REQUIREMENT:
Reproduce the records below without any change, beginning with the line that contains "This screenshot has width=2576, height=1456." and continuing through the line that contains "(668, 117).".

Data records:
┏━━

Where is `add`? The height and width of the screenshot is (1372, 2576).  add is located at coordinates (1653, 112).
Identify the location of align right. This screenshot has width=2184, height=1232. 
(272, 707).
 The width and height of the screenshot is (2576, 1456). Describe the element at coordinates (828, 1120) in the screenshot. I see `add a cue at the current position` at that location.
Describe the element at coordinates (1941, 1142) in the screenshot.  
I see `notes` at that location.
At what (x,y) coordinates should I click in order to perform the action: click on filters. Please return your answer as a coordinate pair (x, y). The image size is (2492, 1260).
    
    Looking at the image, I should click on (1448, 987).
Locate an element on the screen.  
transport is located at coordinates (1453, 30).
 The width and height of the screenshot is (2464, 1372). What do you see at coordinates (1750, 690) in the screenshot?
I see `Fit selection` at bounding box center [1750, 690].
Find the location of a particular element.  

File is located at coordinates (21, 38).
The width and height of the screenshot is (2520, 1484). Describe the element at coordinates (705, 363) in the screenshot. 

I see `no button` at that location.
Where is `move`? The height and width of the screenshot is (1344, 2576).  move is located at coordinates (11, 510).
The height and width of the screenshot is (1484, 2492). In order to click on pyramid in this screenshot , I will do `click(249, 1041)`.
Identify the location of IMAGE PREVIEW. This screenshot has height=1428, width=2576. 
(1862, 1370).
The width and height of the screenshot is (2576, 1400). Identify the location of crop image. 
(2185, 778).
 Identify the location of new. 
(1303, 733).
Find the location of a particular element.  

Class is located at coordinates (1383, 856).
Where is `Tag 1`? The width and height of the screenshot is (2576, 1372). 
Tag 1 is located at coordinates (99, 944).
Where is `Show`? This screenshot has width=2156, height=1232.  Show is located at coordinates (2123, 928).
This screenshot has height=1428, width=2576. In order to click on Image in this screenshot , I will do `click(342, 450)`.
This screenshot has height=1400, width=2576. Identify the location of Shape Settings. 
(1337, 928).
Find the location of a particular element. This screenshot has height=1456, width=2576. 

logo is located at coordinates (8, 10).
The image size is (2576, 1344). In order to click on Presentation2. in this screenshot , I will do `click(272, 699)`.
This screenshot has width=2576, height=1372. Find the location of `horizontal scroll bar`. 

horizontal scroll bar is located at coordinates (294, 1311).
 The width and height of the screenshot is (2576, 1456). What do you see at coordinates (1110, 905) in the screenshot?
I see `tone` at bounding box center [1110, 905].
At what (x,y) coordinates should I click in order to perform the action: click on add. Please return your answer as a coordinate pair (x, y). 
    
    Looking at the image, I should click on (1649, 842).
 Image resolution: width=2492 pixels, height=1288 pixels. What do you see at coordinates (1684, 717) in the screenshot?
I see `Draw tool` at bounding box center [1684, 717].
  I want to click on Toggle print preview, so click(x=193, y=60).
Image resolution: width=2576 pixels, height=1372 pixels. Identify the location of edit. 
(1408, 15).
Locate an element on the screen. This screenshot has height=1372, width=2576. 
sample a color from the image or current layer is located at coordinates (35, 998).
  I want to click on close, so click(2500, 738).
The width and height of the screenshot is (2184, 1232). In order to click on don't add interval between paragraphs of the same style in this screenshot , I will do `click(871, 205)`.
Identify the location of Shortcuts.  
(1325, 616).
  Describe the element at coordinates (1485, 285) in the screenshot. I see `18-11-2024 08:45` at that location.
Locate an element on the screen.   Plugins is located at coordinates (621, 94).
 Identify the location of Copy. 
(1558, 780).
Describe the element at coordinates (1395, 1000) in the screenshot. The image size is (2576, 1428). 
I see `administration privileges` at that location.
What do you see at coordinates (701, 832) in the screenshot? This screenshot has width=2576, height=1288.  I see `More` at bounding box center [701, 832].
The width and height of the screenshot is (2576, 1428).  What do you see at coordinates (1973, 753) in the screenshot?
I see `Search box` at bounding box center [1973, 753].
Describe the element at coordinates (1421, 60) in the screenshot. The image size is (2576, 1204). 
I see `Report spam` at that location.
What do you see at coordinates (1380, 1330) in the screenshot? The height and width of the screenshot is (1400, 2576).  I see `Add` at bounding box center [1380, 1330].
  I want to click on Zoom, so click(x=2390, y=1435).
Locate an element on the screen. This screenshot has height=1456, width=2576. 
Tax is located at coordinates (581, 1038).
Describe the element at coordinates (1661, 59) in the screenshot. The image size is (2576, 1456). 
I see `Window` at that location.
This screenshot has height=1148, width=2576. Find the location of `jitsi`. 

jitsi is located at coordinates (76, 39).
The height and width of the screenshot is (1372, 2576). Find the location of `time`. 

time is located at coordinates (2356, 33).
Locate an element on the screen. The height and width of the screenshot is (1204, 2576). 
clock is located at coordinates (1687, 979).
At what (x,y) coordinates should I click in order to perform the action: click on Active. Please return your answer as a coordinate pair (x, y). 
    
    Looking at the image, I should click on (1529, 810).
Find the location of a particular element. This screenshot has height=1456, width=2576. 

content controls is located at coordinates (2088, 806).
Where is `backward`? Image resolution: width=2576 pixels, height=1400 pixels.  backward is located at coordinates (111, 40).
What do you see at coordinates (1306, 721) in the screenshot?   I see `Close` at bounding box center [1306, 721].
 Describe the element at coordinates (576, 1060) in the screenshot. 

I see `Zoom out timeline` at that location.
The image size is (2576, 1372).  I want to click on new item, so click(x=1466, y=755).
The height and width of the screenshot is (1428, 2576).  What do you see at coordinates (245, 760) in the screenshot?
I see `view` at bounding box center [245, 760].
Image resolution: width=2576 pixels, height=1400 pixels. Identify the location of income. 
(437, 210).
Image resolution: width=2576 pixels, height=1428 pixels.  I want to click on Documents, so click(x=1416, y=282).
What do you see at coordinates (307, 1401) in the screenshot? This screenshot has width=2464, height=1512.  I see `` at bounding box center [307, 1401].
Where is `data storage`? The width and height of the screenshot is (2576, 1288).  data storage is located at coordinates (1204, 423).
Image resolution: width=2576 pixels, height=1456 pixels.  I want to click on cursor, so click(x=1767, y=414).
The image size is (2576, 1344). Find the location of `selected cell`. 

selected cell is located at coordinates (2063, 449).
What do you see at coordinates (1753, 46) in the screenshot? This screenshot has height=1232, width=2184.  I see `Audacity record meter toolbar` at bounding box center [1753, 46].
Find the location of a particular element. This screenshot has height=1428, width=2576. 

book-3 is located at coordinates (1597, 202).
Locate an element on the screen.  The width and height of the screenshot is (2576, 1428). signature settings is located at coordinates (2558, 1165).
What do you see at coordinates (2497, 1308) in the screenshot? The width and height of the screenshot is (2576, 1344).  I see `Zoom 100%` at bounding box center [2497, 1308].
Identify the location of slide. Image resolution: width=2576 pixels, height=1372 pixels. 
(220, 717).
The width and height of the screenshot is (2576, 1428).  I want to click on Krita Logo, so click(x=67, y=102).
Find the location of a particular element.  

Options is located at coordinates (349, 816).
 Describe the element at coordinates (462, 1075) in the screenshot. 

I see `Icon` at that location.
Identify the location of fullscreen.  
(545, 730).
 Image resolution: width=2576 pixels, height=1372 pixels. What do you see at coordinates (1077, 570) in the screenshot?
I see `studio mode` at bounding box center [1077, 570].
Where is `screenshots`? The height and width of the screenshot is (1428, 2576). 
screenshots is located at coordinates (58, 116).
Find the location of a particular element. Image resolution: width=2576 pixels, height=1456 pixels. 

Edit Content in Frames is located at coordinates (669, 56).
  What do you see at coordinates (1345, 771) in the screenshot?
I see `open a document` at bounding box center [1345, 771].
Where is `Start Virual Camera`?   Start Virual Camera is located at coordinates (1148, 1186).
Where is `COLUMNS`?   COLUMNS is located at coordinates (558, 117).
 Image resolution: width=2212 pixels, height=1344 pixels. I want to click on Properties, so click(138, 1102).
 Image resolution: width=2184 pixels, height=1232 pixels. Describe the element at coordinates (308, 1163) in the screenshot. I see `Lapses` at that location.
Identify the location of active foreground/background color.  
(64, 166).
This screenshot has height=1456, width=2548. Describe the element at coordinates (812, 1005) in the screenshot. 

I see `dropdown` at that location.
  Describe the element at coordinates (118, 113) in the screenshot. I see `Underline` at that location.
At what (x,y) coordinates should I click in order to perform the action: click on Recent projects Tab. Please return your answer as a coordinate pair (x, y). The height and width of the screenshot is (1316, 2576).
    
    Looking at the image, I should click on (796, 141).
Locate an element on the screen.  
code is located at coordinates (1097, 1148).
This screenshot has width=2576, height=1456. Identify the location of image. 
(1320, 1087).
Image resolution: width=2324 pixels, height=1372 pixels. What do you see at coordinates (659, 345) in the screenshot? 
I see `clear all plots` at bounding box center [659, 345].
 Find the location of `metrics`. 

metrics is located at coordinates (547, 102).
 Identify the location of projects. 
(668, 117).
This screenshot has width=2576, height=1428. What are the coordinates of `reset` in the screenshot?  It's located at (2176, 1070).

┗━━

RESULT:
This screenshot has width=2576, height=1456. Identify the location of image. 
(1320, 1087).
Image resolution: width=2324 pixels, height=1372 pixels. What do you see at coordinates (659, 345) in the screenshot? 
I see `clear all plots` at bounding box center [659, 345].
 Find the location of `metrics`. 

metrics is located at coordinates (547, 102).
 Identify the location of projects. 
(668, 117).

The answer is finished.